Hoping to make things right and get his mother to come home to stay, Ben has convinced his parents to allow him to visit her for a week. His mother’s home has no running water or electricity and is only accessible by canoe; upon arrival, Ben’s anxiety level is elevated by the prospect of using an outhouse, sleeping alone in a high loft, and eating unfamiliar food. But he is determined to show his mother that he’s changed, so he bravely conquers those issues, accompanies her on outings to her favorite spots, and offers to do some solo exploring each afternoon so his mother has time to work on her writing, all with the help of Sunshine. As the week goes by, Ben grapples with so many emotions as he tries to reconcile with the virtual stranger that is his mother – anger and fear mix with love and hope. The only topic that seems safe for the two of them is Sunshine; his mother accepts Sunshine’s presence, telling Ben that the dog is his daemon. And when disaster strikes the island during a terrible storm, it is Sunshine who helps bring Ben and his mom together.

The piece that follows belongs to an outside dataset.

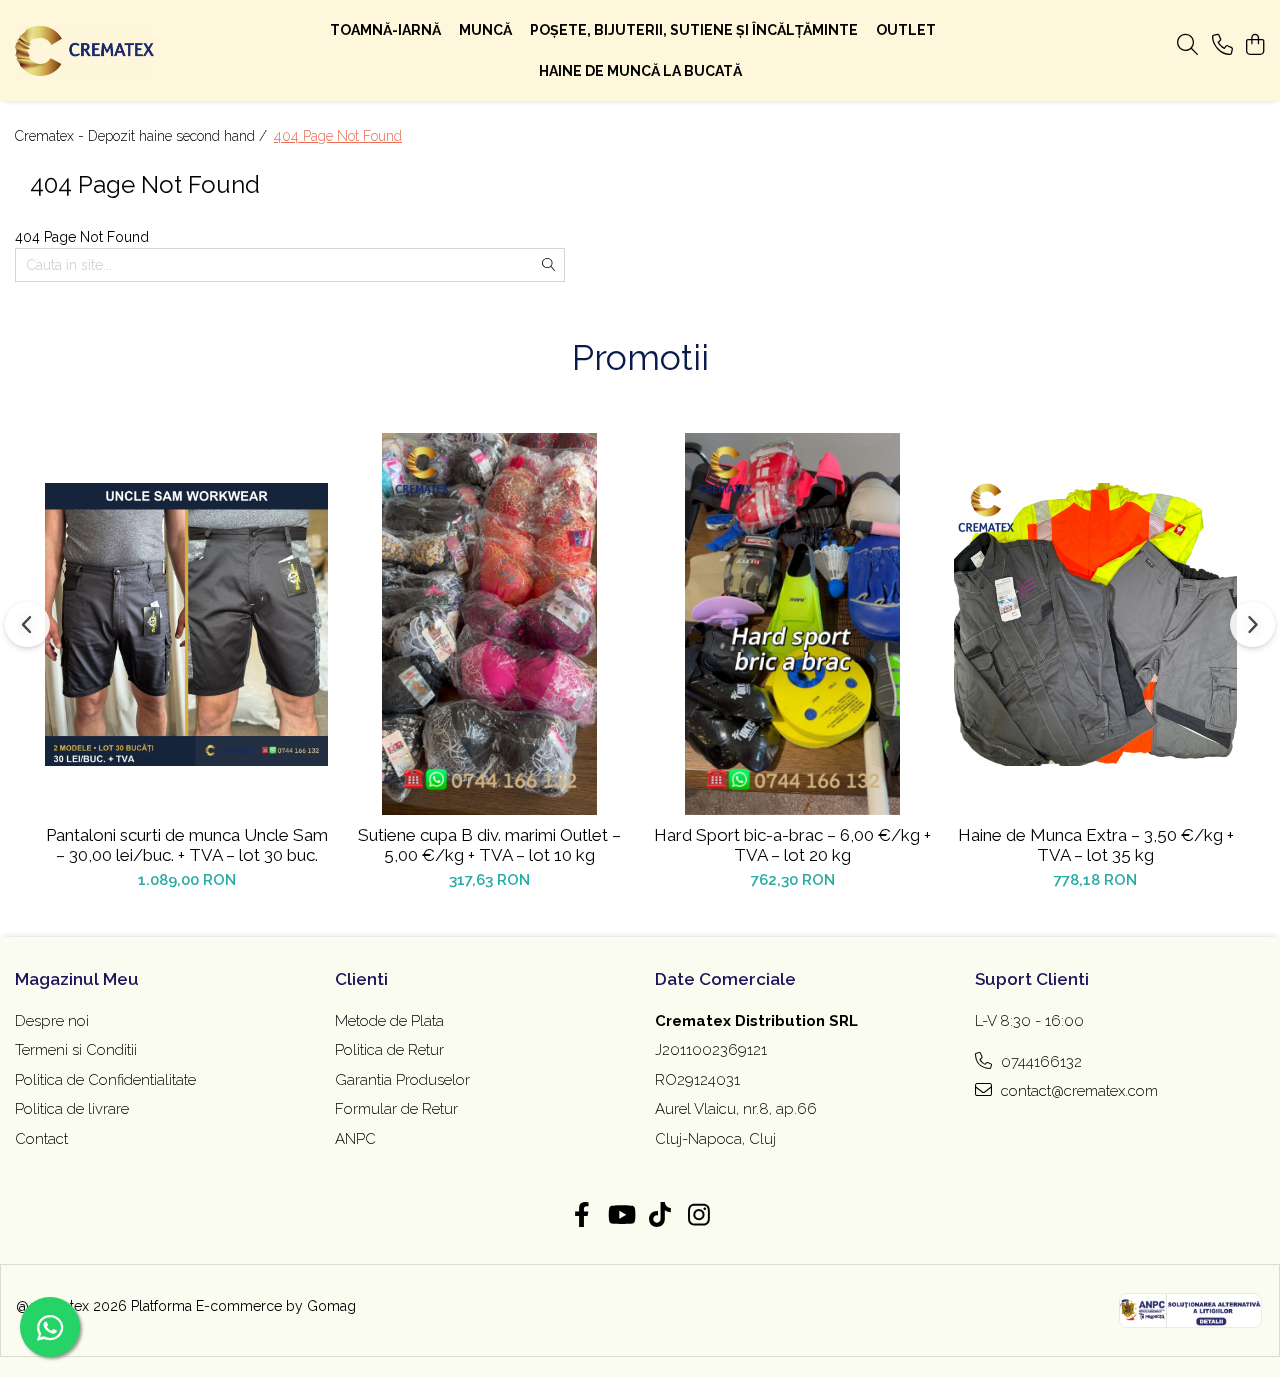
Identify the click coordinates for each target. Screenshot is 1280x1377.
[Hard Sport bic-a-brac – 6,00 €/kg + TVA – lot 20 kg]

Marion Dane Bauer has woven a heart-rending story of forgiveness and acceptance. Ben is such an endearing protagonist; he is trying so hard to figure out his mother and their relationship, when it shouldn’t be his responsibility. Even as most will be solidly on Ben’s team, one can’t help but empathize with his mother as well, when it is revealed the true reason that she left. The vivid descriptions of the wild setting and the sometimes frightening adventures will hold readers’ attention, as will the slow revelation of the truth about Sunshine (it takes a while to realize for sure that she is an imaginary dog).

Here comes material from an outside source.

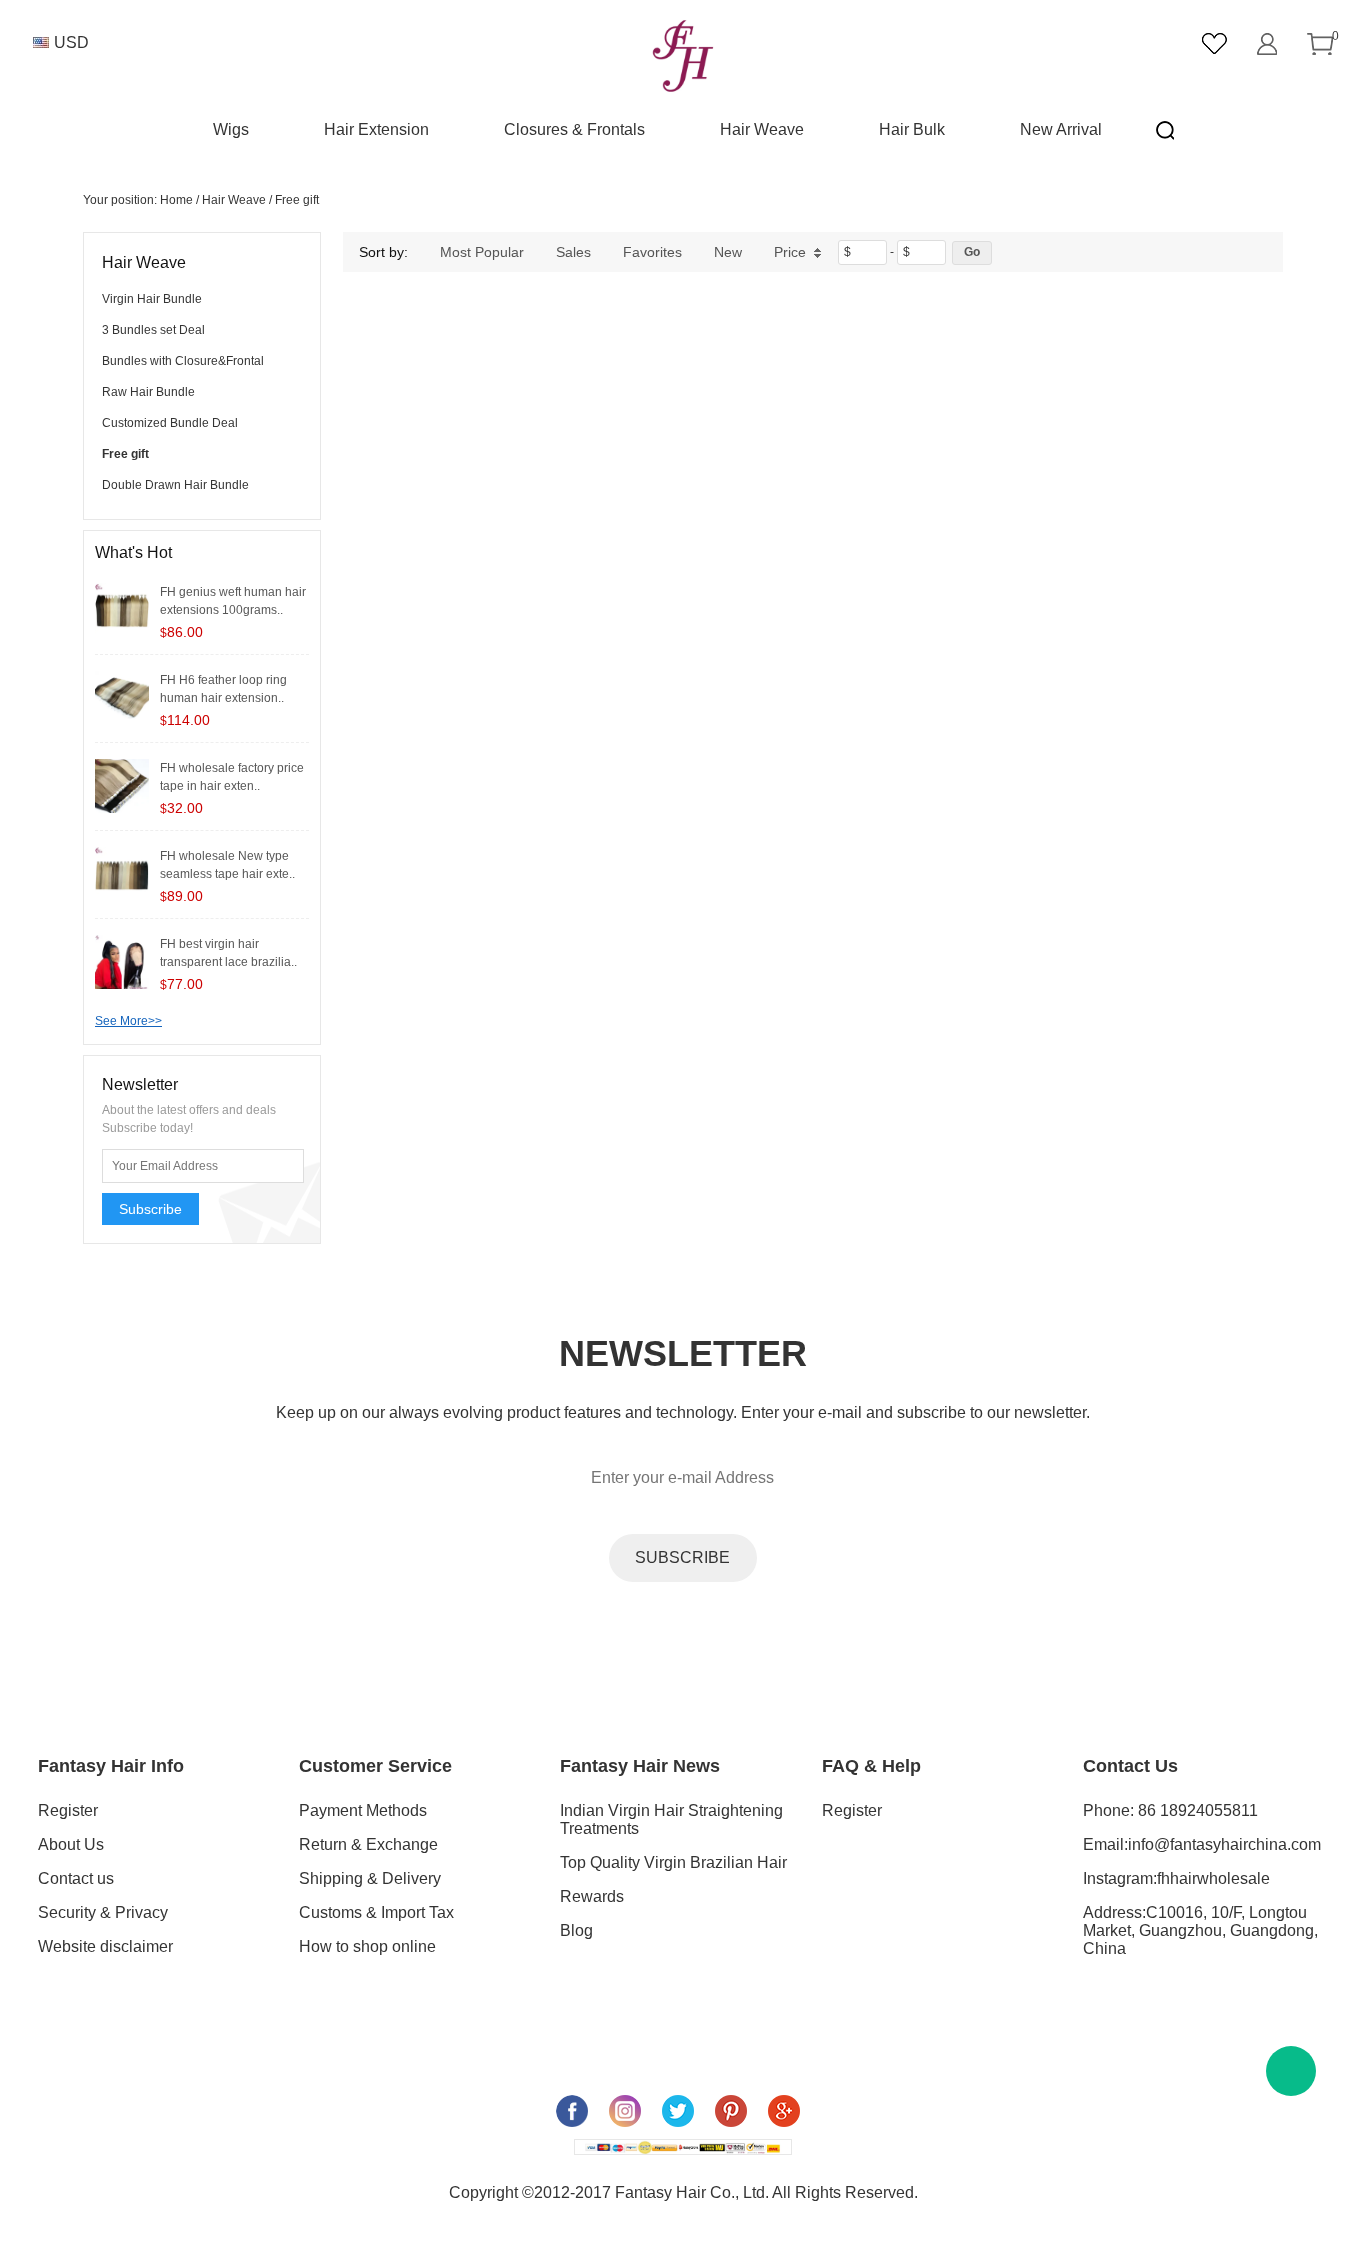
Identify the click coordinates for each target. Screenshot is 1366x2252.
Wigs (231, 129)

Anything you did not like about the book? No
To whom would you recommend this book? A great choice for upper elementary fans of the author, or Katherine Applegate, and readers of wilderness adventures such as Pax, or classics by Paulsen, Jean George, or Will Hobbs.
Who should buy this book? Public and elementary school libraries
Where would you shelve it? Fiction
Should we (librarians) put this on the top of our “to read” piles? No
Reviewer’s Name, Library (or school), City: Leigh Russell King, Lincoln Street School, Northborough, Massachusetts.